**EXERCISE REQUIREMENTS**.
All the entries that follow are to be returned exactly.
-- Opening Marker --
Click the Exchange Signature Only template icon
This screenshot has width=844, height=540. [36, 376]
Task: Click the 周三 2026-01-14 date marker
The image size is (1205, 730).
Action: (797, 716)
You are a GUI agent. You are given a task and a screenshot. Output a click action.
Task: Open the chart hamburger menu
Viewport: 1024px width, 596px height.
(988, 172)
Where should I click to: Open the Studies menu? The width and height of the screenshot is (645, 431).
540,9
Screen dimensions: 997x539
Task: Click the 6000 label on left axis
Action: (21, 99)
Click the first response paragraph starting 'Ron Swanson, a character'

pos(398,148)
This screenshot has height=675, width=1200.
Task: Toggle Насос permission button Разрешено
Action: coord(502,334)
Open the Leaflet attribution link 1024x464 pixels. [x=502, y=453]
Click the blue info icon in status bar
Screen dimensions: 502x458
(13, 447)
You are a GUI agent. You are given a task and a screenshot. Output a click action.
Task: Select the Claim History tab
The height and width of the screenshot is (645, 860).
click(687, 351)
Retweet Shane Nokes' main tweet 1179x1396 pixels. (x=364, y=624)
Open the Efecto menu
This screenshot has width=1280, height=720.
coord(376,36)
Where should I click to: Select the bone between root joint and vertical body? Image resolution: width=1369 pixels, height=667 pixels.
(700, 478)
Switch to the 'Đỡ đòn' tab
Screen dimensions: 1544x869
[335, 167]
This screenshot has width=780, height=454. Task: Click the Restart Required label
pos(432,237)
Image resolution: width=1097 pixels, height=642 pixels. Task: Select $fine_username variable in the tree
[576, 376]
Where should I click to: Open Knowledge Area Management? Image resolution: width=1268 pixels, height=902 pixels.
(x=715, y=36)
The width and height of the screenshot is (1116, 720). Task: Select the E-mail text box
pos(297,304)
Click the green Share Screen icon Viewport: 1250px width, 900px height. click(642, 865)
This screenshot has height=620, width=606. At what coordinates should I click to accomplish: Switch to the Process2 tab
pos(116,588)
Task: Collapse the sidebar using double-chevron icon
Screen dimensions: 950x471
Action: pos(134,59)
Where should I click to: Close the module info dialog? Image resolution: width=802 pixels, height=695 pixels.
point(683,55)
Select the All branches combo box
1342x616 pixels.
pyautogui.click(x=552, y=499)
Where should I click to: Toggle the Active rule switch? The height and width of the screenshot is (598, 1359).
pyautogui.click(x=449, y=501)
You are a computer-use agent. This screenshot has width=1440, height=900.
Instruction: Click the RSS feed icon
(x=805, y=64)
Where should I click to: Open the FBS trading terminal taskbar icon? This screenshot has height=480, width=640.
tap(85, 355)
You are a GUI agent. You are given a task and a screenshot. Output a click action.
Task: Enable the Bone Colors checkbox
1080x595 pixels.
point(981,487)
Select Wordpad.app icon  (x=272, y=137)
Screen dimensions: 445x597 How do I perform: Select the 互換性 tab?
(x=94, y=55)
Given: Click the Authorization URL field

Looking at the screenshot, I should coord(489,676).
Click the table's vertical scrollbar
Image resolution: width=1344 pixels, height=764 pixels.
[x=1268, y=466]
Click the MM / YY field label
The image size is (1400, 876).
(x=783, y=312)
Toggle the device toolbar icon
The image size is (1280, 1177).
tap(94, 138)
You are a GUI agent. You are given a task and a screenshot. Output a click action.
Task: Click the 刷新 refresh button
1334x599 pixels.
-- Closing Marker --
**RESPONSE BELOW**.
Click the Exchange Signature Only template icon
This screenshot has width=844, height=540. [36, 376]
Task: Click the 周三 2026-01-14 date marker
The image size is (1205, 730).
Action: (797, 716)
You are a GUI agent. You are given a task and a screenshot. Output a click action.
Task: Open the chart hamburger menu
Viewport: 1024px width, 596px height.
(988, 172)
Where should I click to: Open the Studies menu? The width and height of the screenshot is (645, 431).
540,9
Screen dimensions: 997x539
Task: Click the 6000 label on left axis
Action: (21, 99)
Click the first response paragraph starting 'Ron Swanson, a character'

pos(398,148)
This screenshot has height=675, width=1200.
Task: Toggle Насос permission button Разрешено
Action: coord(502,334)
Open the Leaflet attribution link 1024x464 pixels. [x=502, y=453]
Click the blue info icon in status bar
Screen dimensions: 502x458
(13, 447)
You are a GUI agent. You are given a task and a screenshot. Output a click action.
Task: Select the Claim History tab
The height and width of the screenshot is (645, 860).
click(687, 351)
Retweet Shane Nokes' main tweet 1179x1396 pixels. (x=364, y=624)
Open the Efecto menu
This screenshot has width=1280, height=720.
coord(376,36)
Where should I click to: Select the bone between root joint and vertical body? Image resolution: width=1369 pixels, height=667 pixels.
(700, 478)
Switch to the 'Đỡ đòn' tab
Screen dimensions: 1544x869
[335, 167]
This screenshot has width=780, height=454. Task: Click the Restart Required label
pos(432,237)
Image resolution: width=1097 pixels, height=642 pixels. Task: Select $fine_username variable in the tree
[576, 376]
Where should I click to: Open Knowledge Area Management? Image resolution: width=1268 pixels, height=902 pixels.
(x=715, y=36)
The width and height of the screenshot is (1116, 720). Task: Select the E-mail text box
pos(297,304)
Click the green Share Screen icon Viewport: 1250px width, 900px height. click(642, 865)
This screenshot has height=620, width=606. At what coordinates should I click to accomplish: Switch to the Process2 tab
pos(116,588)
Task: Collapse the sidebar using double-chevron icon
Screen dimensions: 950x471
Action: pos(134,59)
Where should I click to: Close the module info dialog? Image resolution: width=802 pixels, height=695 pixels.
point(683,55)
Select the All branches combo box
1342x616 pixels.
pyautogui.click(x=552, y=499)
Where should I click to: Toggle the Active rule switch? The height and width of the screenshot is (598, 1359).
pyautogui.click(x=449, y=501)
You are a computer-use agent. This screenshot has width=1440, height=900.
Instruction: Click the RSS feed icon
(x=805, y=64)
Where should I click to: Open the FBS trading terminal taskbar icon? This screenshot has height=480, width=640.
tap(85, 355)
You are a GUI agent. You are given a task and a screenshot. Output a click action.
Task: Enable the Bone Colors checkbox
1080x595 pixels.
point(981,487)
Select Wordpad.app icon  (x=272, y=137)
Screen dimensions: 445x597 How do I perform: Select the 互換性 tab?
(x=94, y=55)
Given: Click the Authorization URL field

Looking at the screenshot, I should coord(489,676).
Click the table's vertical scrollbar
Image resolution: width=1344 pixels, height=764 pixels.
[x=1268, y=466]
Click the MM / YY field label
The image size is (1400, 876).
(x=783, y=312)
Toggle the device toolbar icon
The image size is (1280, 1177).
tap(94, 138)
You are a GUI agent. You are given a task and a screenshot. Output a click action.
Task: Click the 刷新 refresh button
1334x599 pixels.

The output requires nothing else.